== WHAT THE TASK ASKS ==
Count the lines in the entries below that contain the word "This" with case taken into account, and reply with the number alone.

## Start INPUT

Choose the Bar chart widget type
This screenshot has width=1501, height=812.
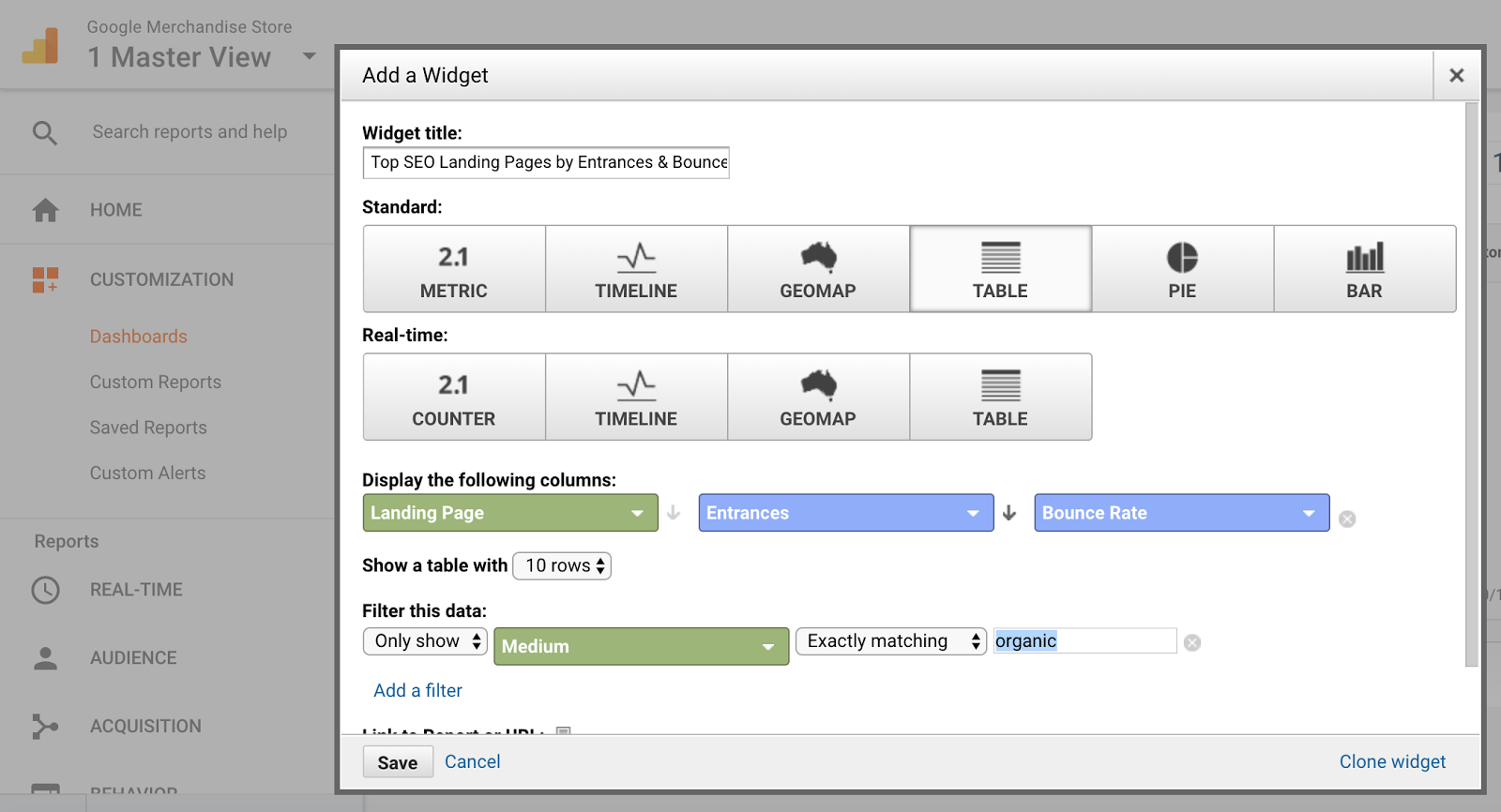coord(1364,269)
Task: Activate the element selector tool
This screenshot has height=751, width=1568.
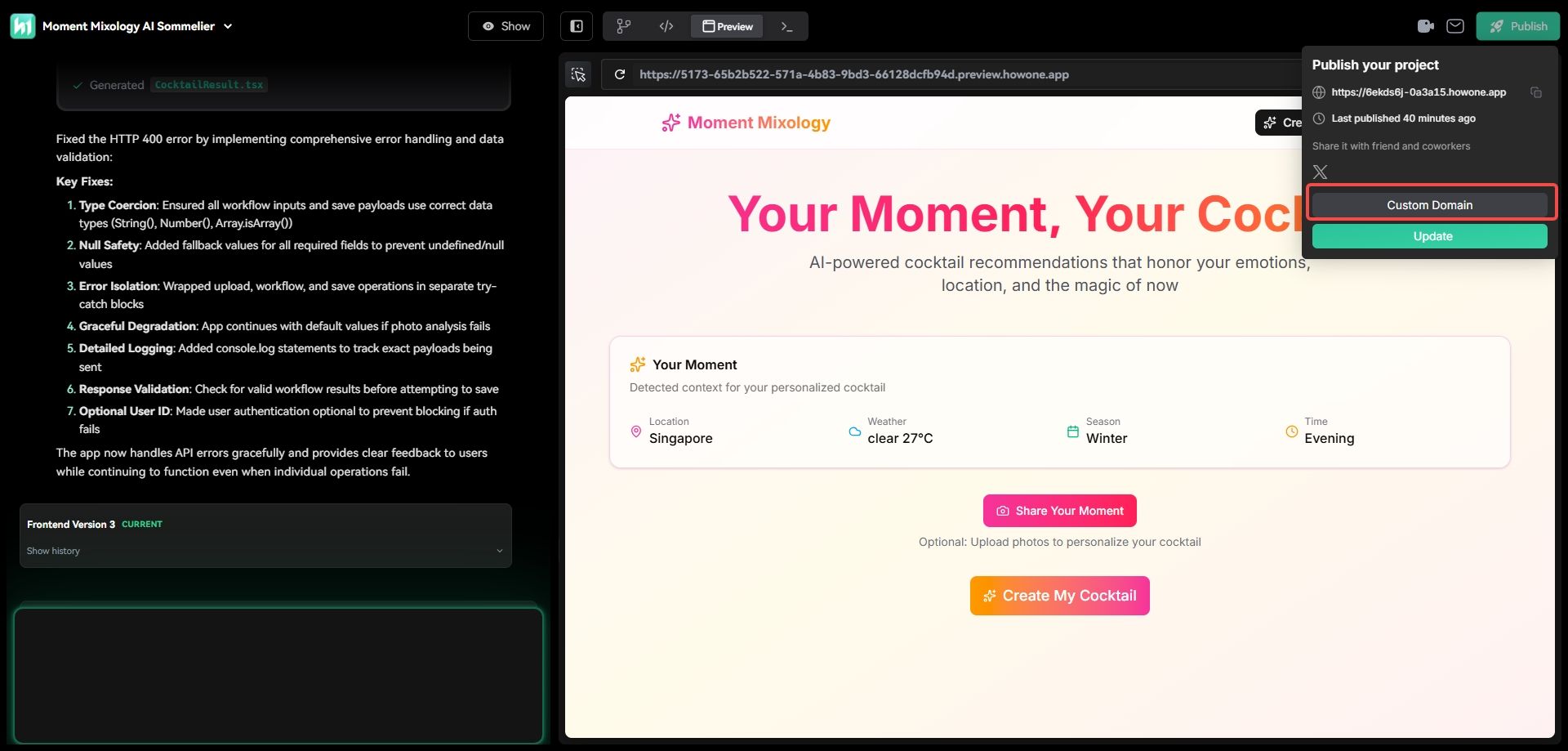Action: (x=579, y=74)
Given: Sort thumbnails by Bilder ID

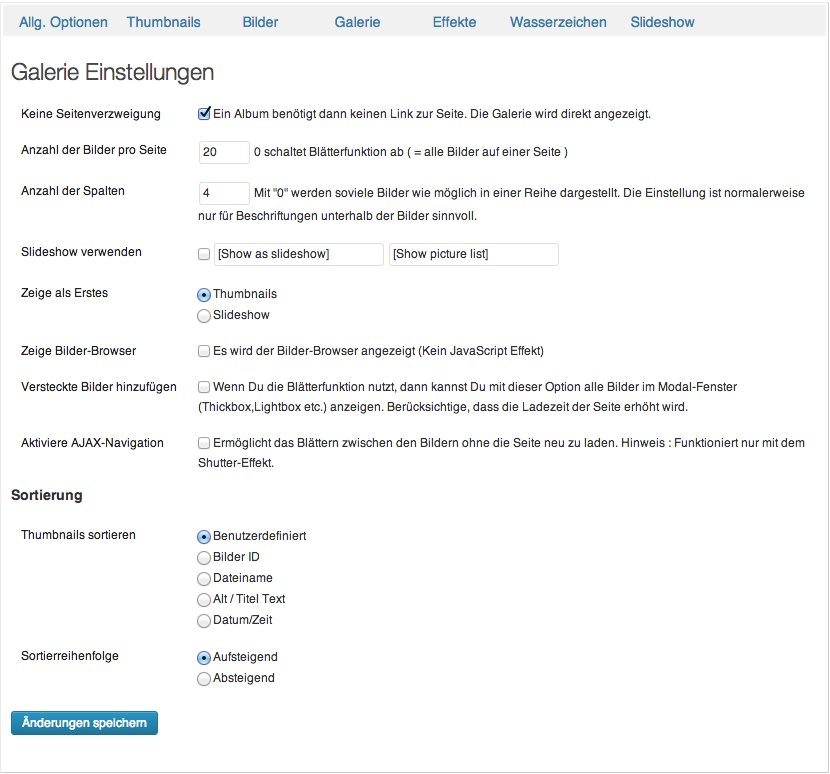Looking at the screenshot, I should point(204,558).
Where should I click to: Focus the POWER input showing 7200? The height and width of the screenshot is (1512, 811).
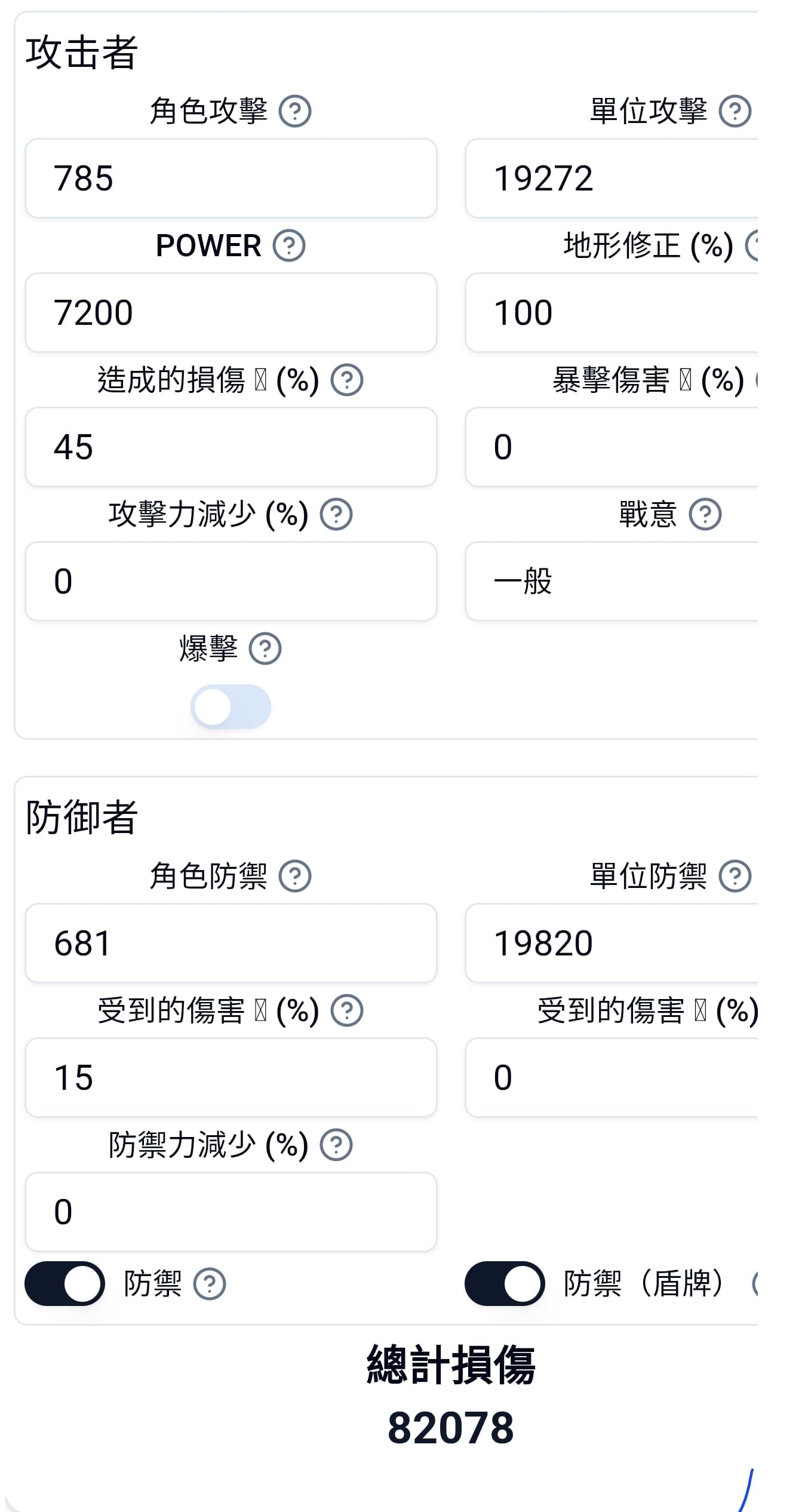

## End INPUT

== ANSWER TO THE TASK ==
2